[Stored data]
****************************************
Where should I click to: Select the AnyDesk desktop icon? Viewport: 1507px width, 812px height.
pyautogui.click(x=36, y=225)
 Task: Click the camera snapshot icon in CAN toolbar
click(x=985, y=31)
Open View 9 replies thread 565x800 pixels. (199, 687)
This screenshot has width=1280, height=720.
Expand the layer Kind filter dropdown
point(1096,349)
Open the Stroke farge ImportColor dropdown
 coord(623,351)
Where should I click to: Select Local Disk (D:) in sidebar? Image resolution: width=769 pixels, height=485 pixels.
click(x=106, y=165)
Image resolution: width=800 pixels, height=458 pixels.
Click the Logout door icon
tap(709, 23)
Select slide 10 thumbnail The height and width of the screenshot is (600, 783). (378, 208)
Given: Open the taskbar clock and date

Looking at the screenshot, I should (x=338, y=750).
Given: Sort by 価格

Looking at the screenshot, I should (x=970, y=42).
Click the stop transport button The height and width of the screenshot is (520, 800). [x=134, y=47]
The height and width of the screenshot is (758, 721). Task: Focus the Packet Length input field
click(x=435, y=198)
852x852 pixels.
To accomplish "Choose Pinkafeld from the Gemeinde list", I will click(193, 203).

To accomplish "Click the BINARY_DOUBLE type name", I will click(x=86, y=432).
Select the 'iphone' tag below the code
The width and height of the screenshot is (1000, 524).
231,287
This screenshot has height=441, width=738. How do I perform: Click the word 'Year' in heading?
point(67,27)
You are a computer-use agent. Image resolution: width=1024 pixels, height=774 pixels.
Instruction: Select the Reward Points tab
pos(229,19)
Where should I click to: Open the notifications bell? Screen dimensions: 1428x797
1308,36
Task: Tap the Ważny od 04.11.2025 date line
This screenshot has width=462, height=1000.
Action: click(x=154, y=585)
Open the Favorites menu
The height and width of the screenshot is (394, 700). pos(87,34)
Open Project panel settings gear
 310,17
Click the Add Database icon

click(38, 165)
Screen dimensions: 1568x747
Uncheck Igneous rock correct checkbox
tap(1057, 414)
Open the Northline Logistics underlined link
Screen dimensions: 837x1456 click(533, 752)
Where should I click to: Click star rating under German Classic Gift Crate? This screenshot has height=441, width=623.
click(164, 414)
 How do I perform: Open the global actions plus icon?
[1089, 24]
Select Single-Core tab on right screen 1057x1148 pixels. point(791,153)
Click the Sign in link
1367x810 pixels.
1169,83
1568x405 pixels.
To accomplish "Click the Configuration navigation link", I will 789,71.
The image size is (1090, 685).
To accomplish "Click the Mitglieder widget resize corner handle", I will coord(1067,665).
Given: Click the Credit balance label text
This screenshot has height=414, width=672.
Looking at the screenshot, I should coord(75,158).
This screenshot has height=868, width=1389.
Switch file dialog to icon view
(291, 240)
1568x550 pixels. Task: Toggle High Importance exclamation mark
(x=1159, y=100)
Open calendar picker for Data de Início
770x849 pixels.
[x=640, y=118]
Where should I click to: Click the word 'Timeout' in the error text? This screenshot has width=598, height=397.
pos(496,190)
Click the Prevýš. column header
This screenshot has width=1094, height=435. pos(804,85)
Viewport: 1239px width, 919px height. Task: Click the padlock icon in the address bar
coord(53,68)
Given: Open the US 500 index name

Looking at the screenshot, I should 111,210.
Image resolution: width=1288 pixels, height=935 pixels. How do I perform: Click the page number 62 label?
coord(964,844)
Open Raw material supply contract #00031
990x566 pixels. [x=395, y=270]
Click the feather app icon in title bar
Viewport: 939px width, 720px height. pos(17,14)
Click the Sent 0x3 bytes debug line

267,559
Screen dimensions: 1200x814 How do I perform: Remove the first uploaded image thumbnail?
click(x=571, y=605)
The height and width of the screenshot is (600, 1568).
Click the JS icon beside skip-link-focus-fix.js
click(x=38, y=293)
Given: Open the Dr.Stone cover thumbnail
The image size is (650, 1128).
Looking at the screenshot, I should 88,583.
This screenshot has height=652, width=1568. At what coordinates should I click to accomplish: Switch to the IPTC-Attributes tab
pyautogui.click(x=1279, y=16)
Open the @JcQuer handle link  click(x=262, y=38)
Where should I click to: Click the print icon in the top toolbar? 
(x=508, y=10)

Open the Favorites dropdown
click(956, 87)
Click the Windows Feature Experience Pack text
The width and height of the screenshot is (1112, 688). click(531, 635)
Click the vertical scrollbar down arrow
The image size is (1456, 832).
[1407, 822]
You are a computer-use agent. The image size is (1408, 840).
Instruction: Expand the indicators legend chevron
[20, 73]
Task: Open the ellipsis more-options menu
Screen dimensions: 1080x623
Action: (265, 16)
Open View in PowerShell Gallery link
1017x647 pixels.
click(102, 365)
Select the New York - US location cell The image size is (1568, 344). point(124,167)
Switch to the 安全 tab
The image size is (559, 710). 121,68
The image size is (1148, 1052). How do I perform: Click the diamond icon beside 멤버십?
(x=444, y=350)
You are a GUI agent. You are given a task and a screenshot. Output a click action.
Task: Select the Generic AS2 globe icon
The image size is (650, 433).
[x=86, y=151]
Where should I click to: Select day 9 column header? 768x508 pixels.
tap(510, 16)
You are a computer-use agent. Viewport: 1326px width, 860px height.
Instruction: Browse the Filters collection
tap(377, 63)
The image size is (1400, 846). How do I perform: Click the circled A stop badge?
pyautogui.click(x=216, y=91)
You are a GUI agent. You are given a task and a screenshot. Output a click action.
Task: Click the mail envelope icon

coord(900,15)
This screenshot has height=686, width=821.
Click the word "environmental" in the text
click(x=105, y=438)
****************************************
# GOAL OF THE EXERCISE:
From the first line to the last, write out the data exactly.

# TASK ANSWER:
Where should I click to: Select the AnyDesk desktop icon? Viewport: 1507px width, 812px height.
pyautogui.click(x=36, y=225)
 Task: Click the camera snapshot icon in CAN toolbar
click(x=985, y=31)
Open View 9 replies thread 565x800 pixels. (199, 687)
This screenshot has width=1280, height=720.
Expand the layer Kind filter dropdown
point(1096,349)
Open the Stroke farge ImportColor dropdown
 coord(623,351)
Where should I click to: Select Local Disk (D:) in sidebar? Image resolution: width=769 pixels, height=485 pixels.
click(x=106, y=165)
Image resolution: width=800 pixels, height=458 pixels.
Click the Logout door icon
tap(709, 23)
Select slide 10 thumbnail The height and width of the screenshot is (600, 783). (378, 208)
Given: Open the taskbar clock and date

Looking at the screenshot, I should (x=338, y=750).
Given: Sort by 価格

Looking at the screenshot, I should (x=970, y=42).
Click the stop transport button The height and width of the screenshot is (520, 800). [x=134, y=47]
The height and width of the screenshot is (758, 721). Task: Focus the Packet Length input field
click(x=435, y=198)
852x852 pixels.
To accomplish "Choose Pinkafeld from the Gemeinde list", I will click(193, 203).

To accomplish "Click the BINARY_DOUBLE type name", I will click(x=86, y=432).
Select the 'iphone' tag below the code
The width and height of the screenshot is (1000, 524).
231,287
This screenshot has height=441, width=738. How do I perform: Click the word 'Year' in heading?
point(67,27)
You are a computer-use agent. Image resolution: width=1024 pixels, height=774 pixels.
Instruction: Select the Reward Points tab
pos(229,19)
Where should I click to: Open the notifications bell? Screen dimensions: 1428x797
1308,36
Task: Tap the Ważny od 04.11.2025 date line
This screenshot has width=462, height=1000.
Action: click(x=154, y=585)
Open the Favorites menu
The height and width of the screenshot is (394, 700). pos(87,34)
Open Project panel settings gear
 310,17
Click the Add Database icon

click(38, 165)
Screen dimensions: 1568x747
Uncheck Igneous rock correct checkbox
tap(1057, 414)
Open the Northline Logistics underlined link
Screen dimensions: 837x1456 click(533, 752)
Where should I click to: Click star rating under German Classic Gift Crate? This screenshot has height=441, width=623.
click(164, 414)
 How do I perform: Open the global actions plus icon?
[1089, 24]
Select Single-Core tab on right screen 1057x1148 pixels. point(791,153)
Click the Sign in link
1367x810 pixels.
1169,83
1568x405 pixels.
To accomplish "Click the Configuration navigation link", I will 789,71.
The image size is (1090, 685).
To accomplish "Click the Mitglieder widget resize corner handle", I will coord(1067,665).
Given: Click the Credit balance label text
This screenshot has height=414, width=672.
Looking at the screenshot, I should coord(75,158).
This screenshot has height=868, width=1389.
Switch file dialog to icon view
(291, 240)
1568x550 pixels. Task: Toggle High Importance exclamation mark
(x=1159, y=100)
Open calendar picker for Data de Início
770x849 pixels.
[x=640, y=118]
Where should I click to: Click the word 'Timeout' in the error text? This screenshot has width=598, height=397.
pos(496,190)
Click the Prevýš. column header
This screenshot has width=1094, height=435. pos(804,85)
Viewport: 1239px width, 919px height. Task: Click the padlock icon in the address bar
coord(53,68)
Given: Open the US 500 index name

Looking at the screenshot, I should 111,210.
Image resolution: width=1288 pixels, height=935 pixels. How do I perform: Click the page number 62 label?
coord(964,844)
Open Raw material supply contract #00031
990x566 pixels. [x=395, y=270]
Click the feather app icon in title bar
Viewport: 939px width, 720px height. pos(17,14)
Click the Sent 0x3 bytes debug line

267,559
Screen dimensions: 1200x814 How do I perform: Remove the first uploaded image thumbnail?
click(x=571, y=605)
The height and width of the screenshot is (600, 1568).
Click the JS icon beside skip-link-focus-fix.js
click(x=38, y=293)
Given: Open the Dr.Stone cover thumbnail
The image size is (650, 1128).
Looking at the screenshot, I should 88,583.
This screenshot has height=652, width=1568. At what coordinates should I click to accomplish: Switch to the IPTC-Attributes tab
pyautogui.click(x=1279, y=16)
Open the @JcQuer handle link  click(x=262, y=38)
Where should I click to: Click the print icon in the top toolbar? 
(x=508, y=10)

Open the Favorites dropdown
click(956, 87)
Click the Windows Feature Experience Pack text
The width and height of the screenshot is (1112, 688). click(531, 635)
Click the vertical scrollbar down arrow
The image size is (1456, 832).
[1407, 822]
You are a computer-use agent. The image size is (1408, 840).
Instruction: Expand the indicators legend chevron
[20, 73]
Task: Open the ellipsis more-options menu
Screen dimensions: 1080x623
Action: (265, 16)
Open View in PowerShell Gallery link
1017x647 pixels.
click(102, 365)
Select the New York - US location cell The image size is (1568, 344). point(124,167)
Switch to the 安全 tab
The image size is (559, 710). 121,68
The image size is (1148, 1052). How do I perform: Click the diamond icon beside 멤버십?
(x=444, y=350)
You are a GUI agent. You are given a task and a screenshot. Output a click action.
Task: Select the Generic AS2 globe icon
The image size is (650, 433).
[x=86, y=151]
Where should I click to: Select day 9 column header? 768x508 pixels.
tap(510, 16)
You are a computer-use agent. Viewport: 1326px width, 860px height.
Instruction: Browse the Filters collection
tap(377, 63)
The image size is (1400, 846). How do I perform: Click the circled A stop badge?
pyautogui.click(x=216, y=91)
You are a GUI agent. You are given a task and a screenshot. Output a click action.
Task: Click the mail envelope icon

coord(900,15)
This screenshot has height=686, width=821.
Click the word "environmental" in the text
click(x=105, y=438)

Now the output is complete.